Congrats on getting the youngsters involved, unforgettable times. All good suggestions on the different types of beginners bows, but definitely let her go with you to the archery shop to make sure she feels comfortable with the bow, and pick out the one she likes. Some bows come in a variety of colors, and if she picks the color and type of bow that will work for her she might enjoy it that much more.


----------



## Sighting In (Feb 5, 2009)

blazeAR said:


> Congrats on getting the youngsters involved, unforgettable times. All good suggestions on the different types of beginners bows, but definitely let her go with you to the archery shop to make sure she feels comfortable with the bow, and pick out the one she likes. Some bows come in a variety of colors, and if she picks the color and type of bow that will work for her she might enjoy it that much more.
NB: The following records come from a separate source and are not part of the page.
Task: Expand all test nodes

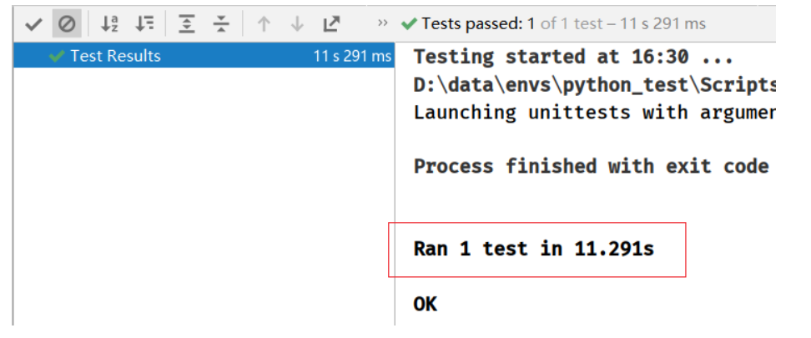Action: (x=187, y=24)
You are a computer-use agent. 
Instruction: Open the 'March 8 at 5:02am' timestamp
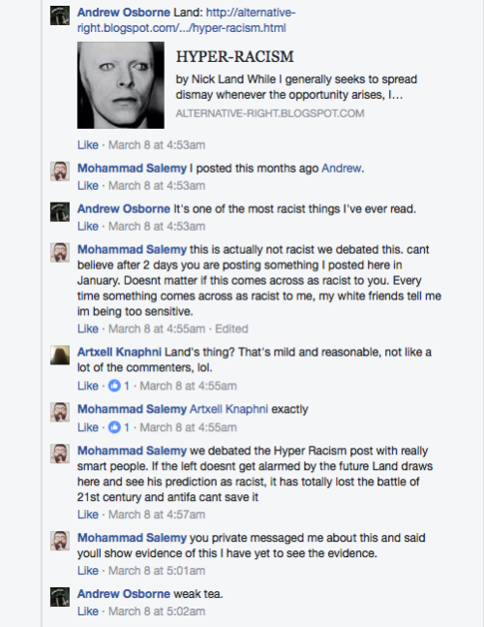click(157, 611)

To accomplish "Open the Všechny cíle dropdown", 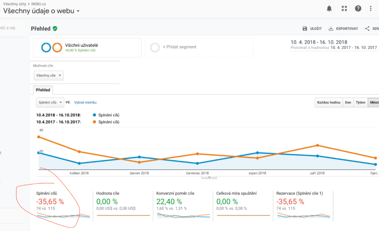I will (x=48, y=75).
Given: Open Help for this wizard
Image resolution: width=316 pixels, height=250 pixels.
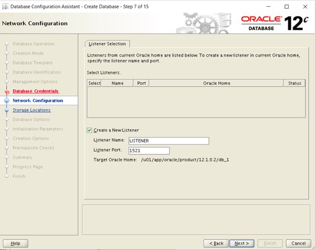Looking at the screenshot, I should (15, 243).
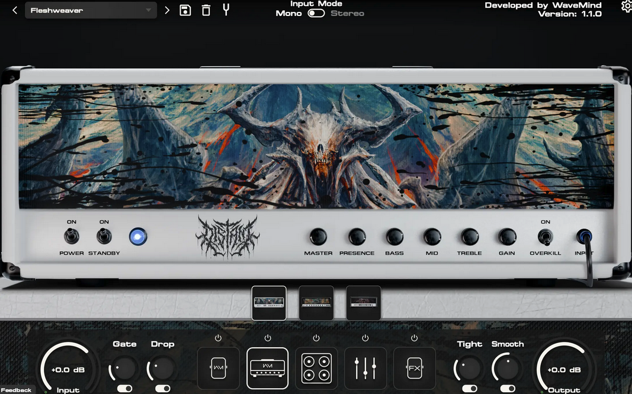Select the amp head section icon

[267, 368]
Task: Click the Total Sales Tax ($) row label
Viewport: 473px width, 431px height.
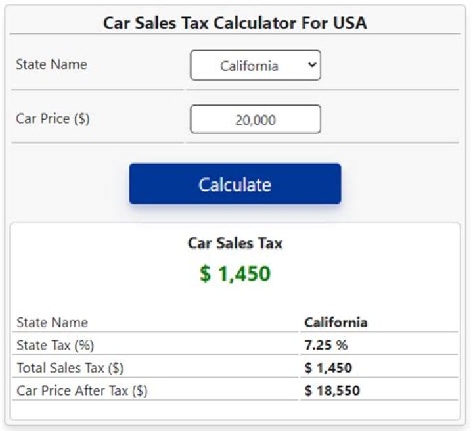Action: coord(70,368)
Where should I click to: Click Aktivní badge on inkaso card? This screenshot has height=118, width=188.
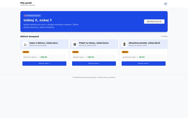[x=75, y=52]
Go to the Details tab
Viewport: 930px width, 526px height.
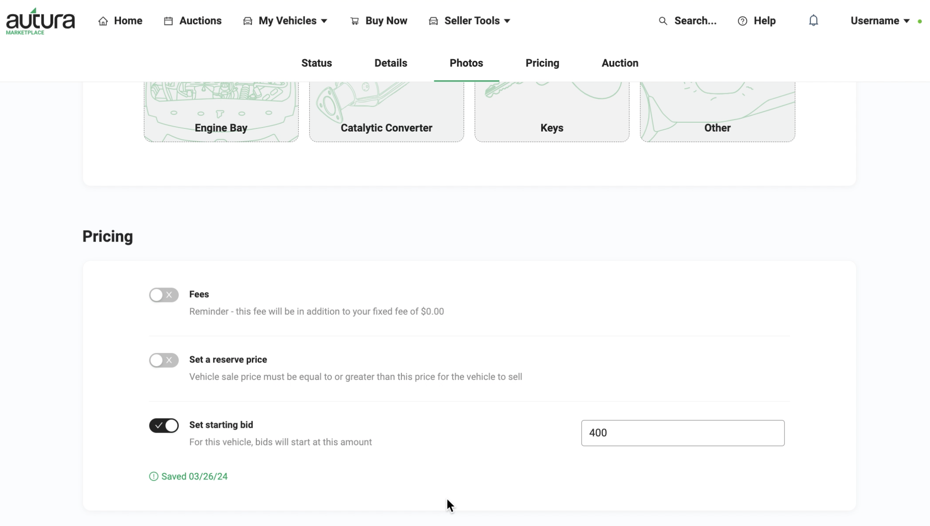point(390,63)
This is the best advice here! Go find a good shop, talk to them, and if they are any good, they will help you out. Let them know that she wants to shoot and you guys need to know what to do, and they should be willing to work with you. That really is the best advice I can give.


----------



## archeryal (Apr 16, 2005)

Or a recurve?.... Is she interested in tournament shooting? 3D? Hunting? Depending on where you are, you could check out a JOAD club, maybe borrowing equipment until she decides what she wants to do in archery.


----------



## Guardian Shoote (Jan 11, 2007)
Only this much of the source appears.